The relation between the strains \(\varvec{\varepsilon }\) and the displacements \( \varvec{u}\) is given as

$$\begin{aligned} \varvec{\varepsilon }=\mathbf D ^T\varvec{u}. \end{aligned}$$

(5)

The stresses and strains are related by the elasticity matrix \(\mathbbm {C}\)

$$\begin{aligned} \varvec{\sigma } ={\mathbbm {C}}\varvec{\varepsilon }. \end{aligned}$$

(6)

The Dirichlet and Neumann boundary conditions read

$$\begin{aligned} \varvec{u} = \bar{\varvec{u}} \qquad \text {on } \partial _u\Omega \,, \qquad \qquad \qquad \varvec{n}\,\varvec{\sigma } = \bar{\varvec{t}} \qquad \text {on } \partial _t\Omega . \end{aligned}$$

(7)

The matrix \(\varvec{n} \) contains the components of the outward unit normal vector.

Equations  (4)–(7) are the general formulas for elastostatic problems.

For the 3D case, the strains are denoted by \(\varvec{\varepsilon } = [\varepsilon _x,\,\varepsilon _y,\,\varepsilon _z,\,\gamma _{yz},\,\gamma _{xz},\,\gamma _{xy}]^T\) and the stresses as \(\varvec{\sigma } = [\sigma _x,\,\sigma _y,\,\sigma _z,\,\tau _{yz},\,\tau _{xz},\,\tau _{xy}]^T\).

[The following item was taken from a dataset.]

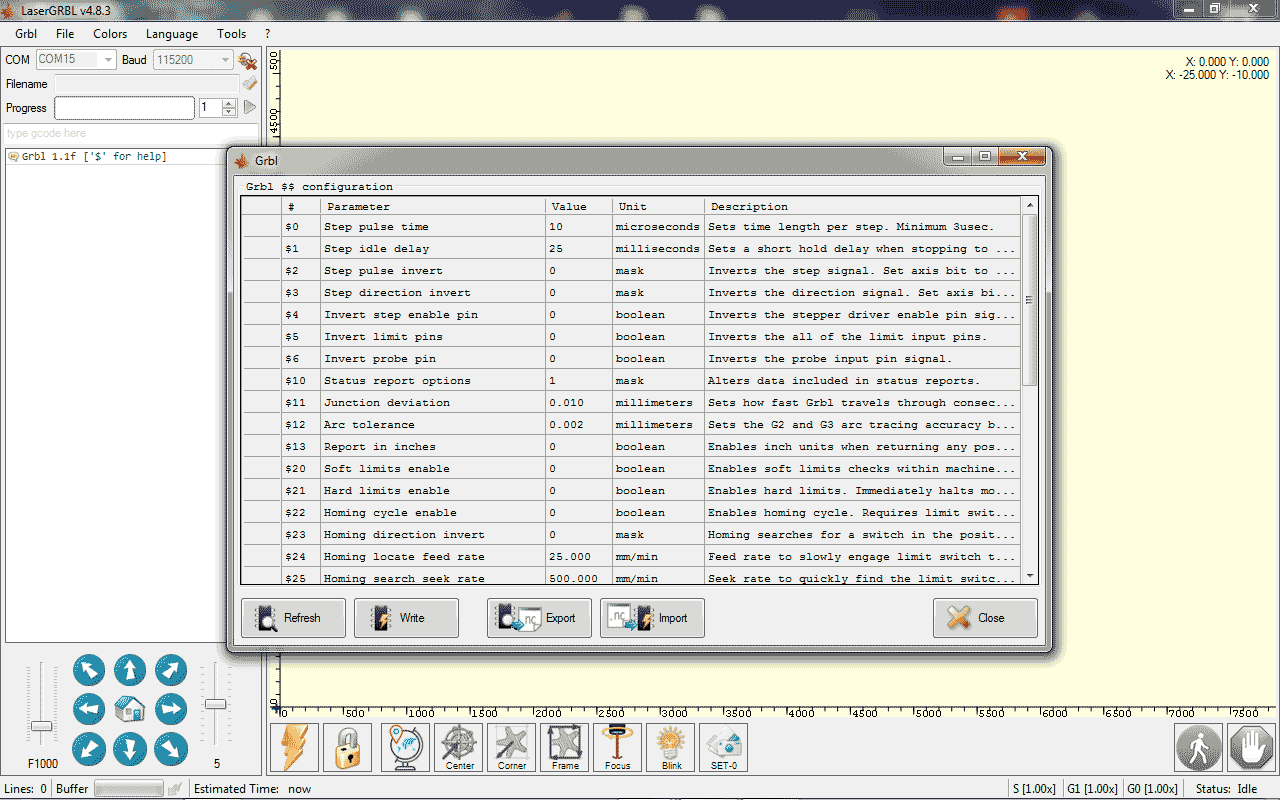
Task: Click the F1000 jog speed slider handle
Action: [x=41, y=726]
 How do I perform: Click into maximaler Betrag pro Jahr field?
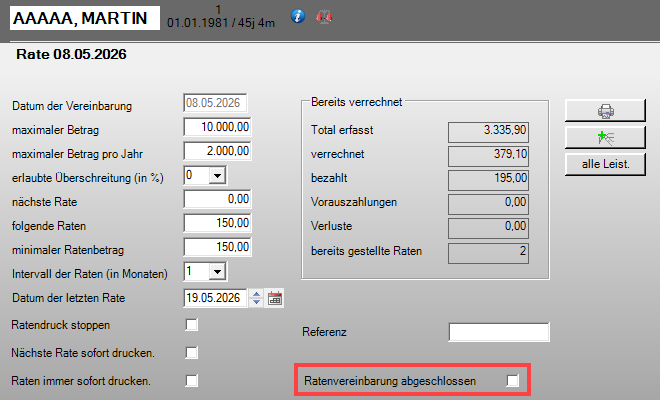click(x=217, y=151)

Let D be the differential operator

$$\begin{aligned} \mathbf D = \begin{bmatrix} \frac{\partial }{\partial x} &{} 0 &{} 0 &{} 0 &{} \frac{\partial }{\partial z} &{} \frac{\partial }{\partial y}\\ 0 &{} \frac{\partial }{\partial y} &{} 0 &{} \frac{\partial }{\partial z} &{} 0 &{} \frac{\partial }{\partial x}\\ 0 &{} 0 &{} \frac{\partial }{\partial z} &{} \frac{\partial }{\partial y} &{} \frac{\partial }{\partial x} &{} 0 \\ \end{bmatrix}\,. \end{aligned}$$

(8)

The elasticity matrix \( {\mathbbm {C}} \) is written as

$$\begin{aligned} {\begin{array}{*{20}l} {\mathbbm {C}}= \frac{E}{{(1+\nu )}\,{(1-2\nu )}} \begin{bmatrix} 1-\nu &{} \nu &{} \nu &{} 0 &{} 0 &{} 0 \\ \nu &{} 1-\nu &{} \nu &{} 0 &{} 0 &{} 0 \\ \nu &{} \nu &{} 1-\nu &{} 0 &{} 0 &{} 0 \\ 0 &{} 0 &{} 0 &{} \frac{1-\nu }{2} &{} 0 &{} 0 \\ 0 &{} 0 &{} 0 &{} 0 &{} \frac{1-\nu }{2} &{} 0 \\ 0 &{} 0 &{} 0 &{} 0 &{} 0 &{} \frac{1-\nu }{2} \\ \end{bmatrix}\,. \end{array} } \end{aligned}$$

(9)

The outward unit normal vector \( \varvec{n}\) is given as

$$\begin{aligned} {\begin{array}{*{20}l} \varvec{n}= \begin{bmatrix} n_{\hat{x}} &{} 0 &{} 0 &{} 0 &{} n_{\hat{z}} &{} n_{\hat{y}} \\ 0 &{} n_{\hat{y}} &{} 0 &{} n_{\hat{z}} &{} 0 &{} n_{\hat{x}} \\ 0 &{} 0 &{} n_{\hat{z}} &{} n_{\hat{y}} &{} n_{\hat{x}} &{} 0 \\ \end{bmatrix} \end{array} } \end{aligned}$$

(10)

where \(n_{\hat{x}}\), \(n_{\hat{y}}\), and \(n_{\hat{z}}\) are the components of the outward unit normal vector on \(\partial \Omega \). Employing the parametrization of Sect. 2, each section is bounded by five surfaces, see Fig. 2. The normal vectors \(\varvec{n}^\xi \), \(\varvec{n}^\eta \), and \(\varvec{n}^\zeta \) are perpendicular to the surfaces described by the parameters (\( \eta \),  \( \zeta \)), (\( \zeta \),  \( \xi \)), and (\( \xi \),  \( \eta \)), respectively, see Fig. 3. The formulas for the determination of the outward normal vectors and the description of the infinitesimal surface elements \({\text {d}}S^\xi \), \({\text {d}}S^\eta \), \({\text {d}}S^\zeta \) are given in the Appendix.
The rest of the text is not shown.